Kilka tygodni temu Patałas wrócił do pracy ochotnika po poważnym wypadku, któremu uległ w czasie gaszenia pożaru po jednej z sierpniowych nawałnic. W sobotę był na INEA Stadionie i opowiedział o swojej kibicowskiej pasji.
Z Kolejorzem jesteś już od wielu lat. Jak zapamiętałeś swoje pierwsze spotkania przy Bułgarskiej?
Na pierwszym meczu Kolejorza byłem w wieku siedmiu lat. Było to w 1998 roku, kiedy Lech Poznań mierzył się z IFK Goteborg. Podczas tamtego spotkania najbardziej utkwiło mi pożegnanie z Poznaniem Macieja Żurawskiego. Potem nastąpiła chwilowa przerwa, bo byłem dzieciakiem i nie było takiej możliwości, żebym był obecny na każdym spotkaniu.
Moja przygoda z Lechem zaczęła się na dobre, kiedy zespół spadał do II ligi. Wtedy nie tylko byłem na każdym meczu przy Bułgarskiej, ale też jeździłem na wyjazdy.

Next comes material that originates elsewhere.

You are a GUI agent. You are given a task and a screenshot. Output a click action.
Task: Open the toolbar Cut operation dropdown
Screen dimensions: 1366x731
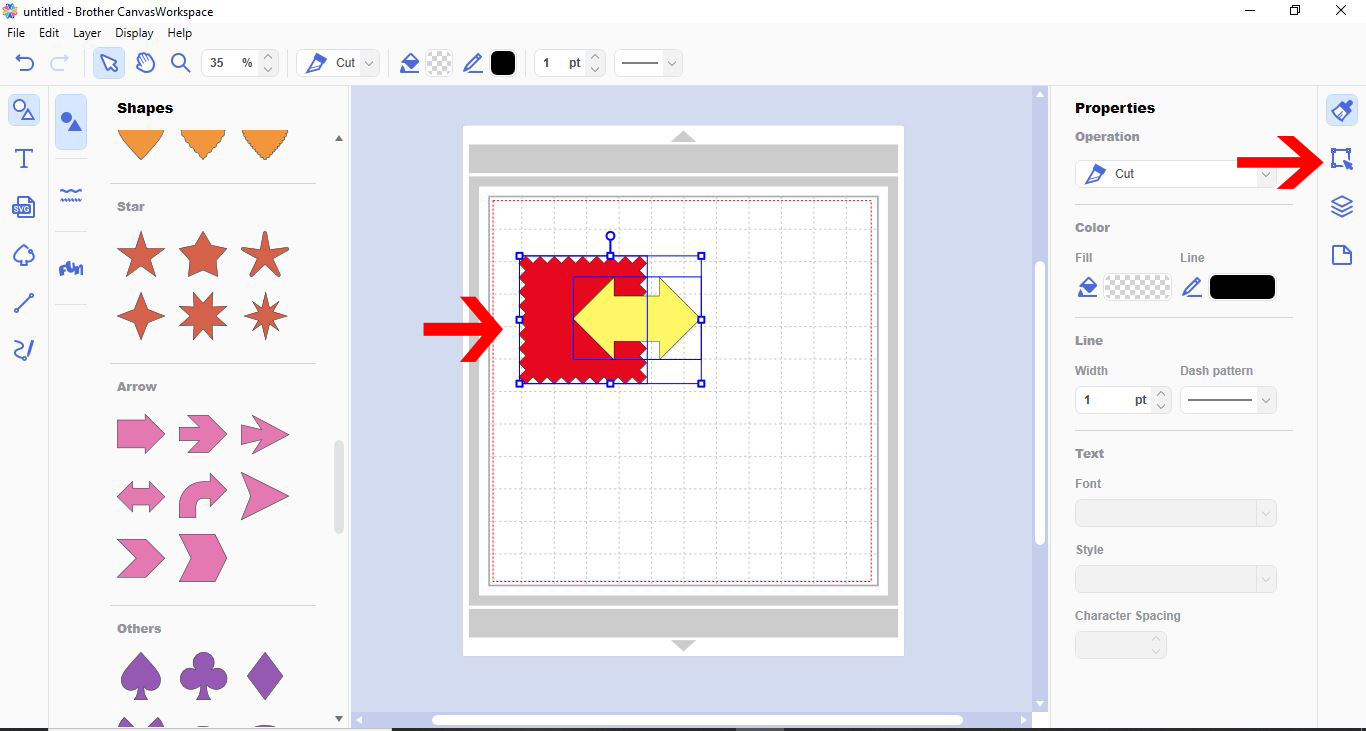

Za Kolejorzem przemierzyłem prawie całą Polskę, byłem na ponad czterdziestu wyjazdach. Zdarzyło się nawet, że w ciągu jednego tygodnia dwukrotnie byłem na Łazienkowskiej. Raz kiedy Lech grał z Legią w Pucharze Polski, chwilę później kiedy obie drużyny mierzyły się w lidze.

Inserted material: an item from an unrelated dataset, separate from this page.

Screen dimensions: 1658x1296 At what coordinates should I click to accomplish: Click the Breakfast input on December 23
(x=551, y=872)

Który mecz najbardziej utkwił Ci w pamięci?
Trochę było tych meczów i trudno wybrać mi ten jeden, najważniejszy. Na pewno pamiętam finał Pucharu Polski rozgrywany w Chorzowie, na który ze stolicy Wielkopolski pojechało 9,5 tysiąca kibiców. Pełne pociągi, przemarsz kibiców z dworca kolejowego na stadion. To było coś pięknego widzieć niebiesko-białe morze za sobą. Pamiętam również mecz w Bydgoszczy, też w finale Pucharu Polski i piękną bramkę Dimitrje Injaca. Szkoda tylko, że wtedy przegraliśmy z Legią i nie zdobyliśmy trofeum.
Były też bardzo ciekawe i długie wyjazdy do Łęcznej, czy Białegostoku. Za Kolejorzem przemierzało się wiele setek kilometrów. Pamiętam też mecz Lecha z Cracovią, w którym w obliczu kontuzji Waldemara Piątka zagrał Krzysiek Kotorowski.
Czy w najbliższym czasie też wybierasz się na jakieś wyjazdowe spotkanie Kolejorza?
Niestety na razie nie ma takiej możliwości, ponieważ mam problemy ze zdrowiem. Miesiąc temu w czasie pracy trochę się ono nadszarpnęło, ale jest już coraz lepiej i cały czas walczę, żeby wrócić do pełni sił. Może jak wydobrzeję to uda mi się jeszcze gdzieś pojechać.
Jestem strażakiem-ochotnikiem. Tam się idzie z pasji, bo to nie jest praca zarobkowa, tylko wolontariat. Ja jestem w straży przede wszystkim dlatego, żeby nieść pomoc innym ludziom.